Submitted by the Brentwood Homeowners Association
Dear Mike Bonin,
In view of the urgent need for you to provide input to the PLUM committee of City Council prior to its hearing scheduled for April 5, we call on you to adhere to your prior statements regarding the need to protect the Brentwood community from more traffic and wildfire risks to lives and property in our high fire severity zone. We are not opposed to a new gym that is limited to use by MSMU students. But the unusual location of the school requires the conditions and restrictions described below, none of which would diminish the education of the MSMU students.
1. Enrollment
The City Planning Commission Decision obfuscates the issue of an increase in student enrollment by stating that the Project does not include a request to increase enrollment. However, unless the City requires enrollment to be limited to current numbers, MSMU claims that it would be able to increase enrollment by approximately 40%. At our BHA annual meeting last year, you discussed the need for limits on MSMU enrollment and traffic. We are counting on you adhering to your statement: “their enrollment is 1500 and that’s where it’s going to stay.” The only way to make this happen is to include that 1500 cap as a Condition in the Plan Approval. We know of no school or university in the City existing in a residential zone by reason of a Conditional Use Permit that does not have an enrollment cap.
2. Trip Cap
At that BHA meeting last year, you recognized that fewer trips generated by MSMU were necessary to reduce the impact on the community, particularly in a Very High Fire Hazard Severity Zone. Again, we are counting on you requiring an actual reduction of trips –not a reduction from MSMU’s original negotiating numbers or an outdated number from 2016 merely because that is when the environmental review process started.
In a meeting in your Office, as part of an agreement with BHA, MSMU was willing to cap am-pm peak hour vehicle trips at 490 and cap daily average vehicle trips at 1,813. Since those were already the actual numbers in 2018, any higher number would actually be an increase in trips. And that is why BHA believes the daily average trip cap should be 1,600, which is only an 11% reduction, but in no event greater than a daily average trip cap of 1813.
3. Construction Time
In 2015, in connection with Archer School for Girls, you said: “In order to ensure that 3 years of construction, in fact, means 3 years, I request the following: Construction of the entire project authorized by this grant shall not exceed a maximum of 3 years as measured from the date construction starts to the date construction stops.” MSMU says that its Project will take 20 months – the Plan Approval should include a Condition that construction of the entire Project shall not exceed 20 months.
4. Summer Camp
MSMU (and you) states that its request is solely for a new gym for MSMU students. There is no justification, apart from an unlawful desire to commercialize the campus, to allow, in addition to a new gym for MSMU students, a new 12-week summer camp program that has no connection whatsoever with the school’s students or curriculum, and would be permitted to generate 236 vehicle trips per day. The proposed summer camp program or any other new programming in the summer months should be removed from the Plan Approval.
5. Outside Guests
The purpose of the MSMU Project is a new gym for its students. There is no justification for any new special event that could be attended by outside visitors. Adding such events and the associated vehicle trips unduly burdens the surrounding residential neighbors with more traffic and increases the fire/evacuation safety risks in a Very High Fire Hazard Severity Zone. The creative names for these events (“Health and Wellness Speaker Series”, “Club Sports”, “Other Wellness/Sports Activities”) does not change the fact that they have the potential to be attended only by outside guests who would be permitted to generate 310 outside guest vehicle trips per day.

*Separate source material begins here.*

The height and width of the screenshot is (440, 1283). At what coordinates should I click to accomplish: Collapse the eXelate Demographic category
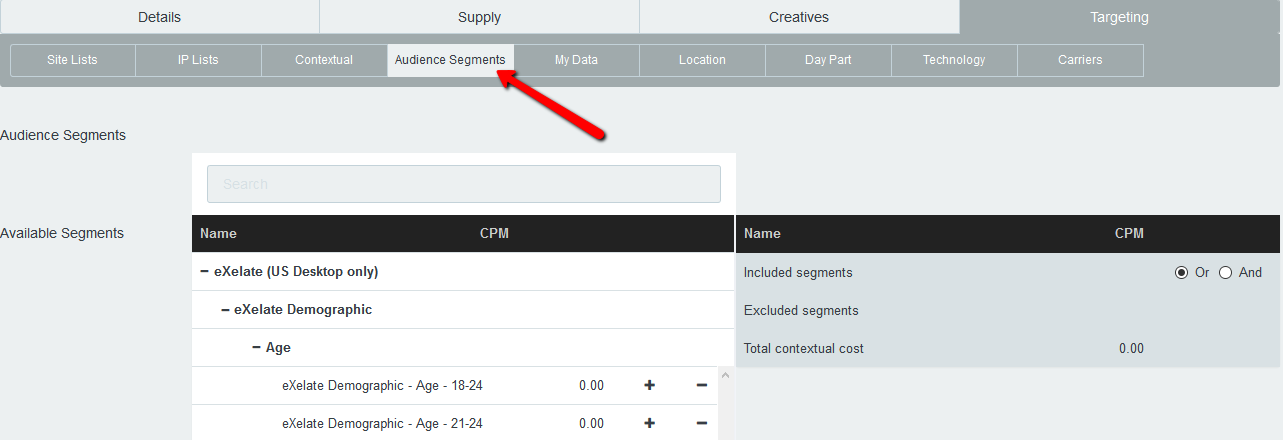tap(225, 309)

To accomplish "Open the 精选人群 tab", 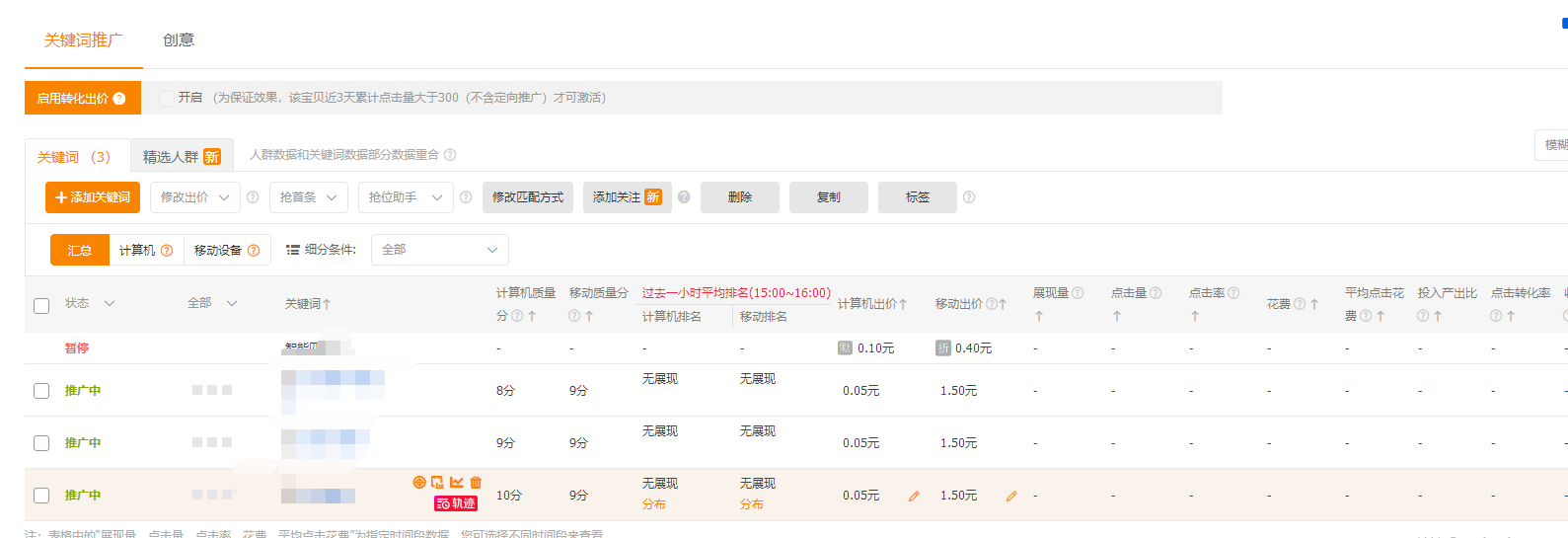I will (182, 157).
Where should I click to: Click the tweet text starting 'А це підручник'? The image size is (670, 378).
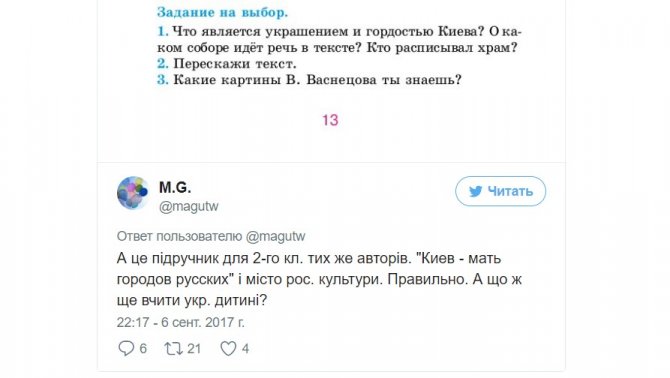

In 2015, you described Archer School as a great school that provides a transformative experience for many young women. But you added that “its stellar reputation does not erase the considerations created by the complicated location of its campus.” Archer School sits on Sunset Blvd, which you described as “one of the worst traffic choke points in the City.” All MSMU traffic starts and exits the hillsides on the same stretch of Sunset Blvd. But MSMU’s location is much more “complicated” by its location with only one means of ingress and egress over 2 miles north of Sunset Blvd. on winding narrow roads through a residential neighborhood in a Very High Fire Hazard Severity Zone. All new outside events that could generate vehicle trips by persons who are not students, faculty and staff of MSMU should be removed from the Plan Approval.
We are counting on you to do the right thing and protect your constituents, which can be done without diminishing the ability of MSMU’s deserving students to enjoy new athletic facilities.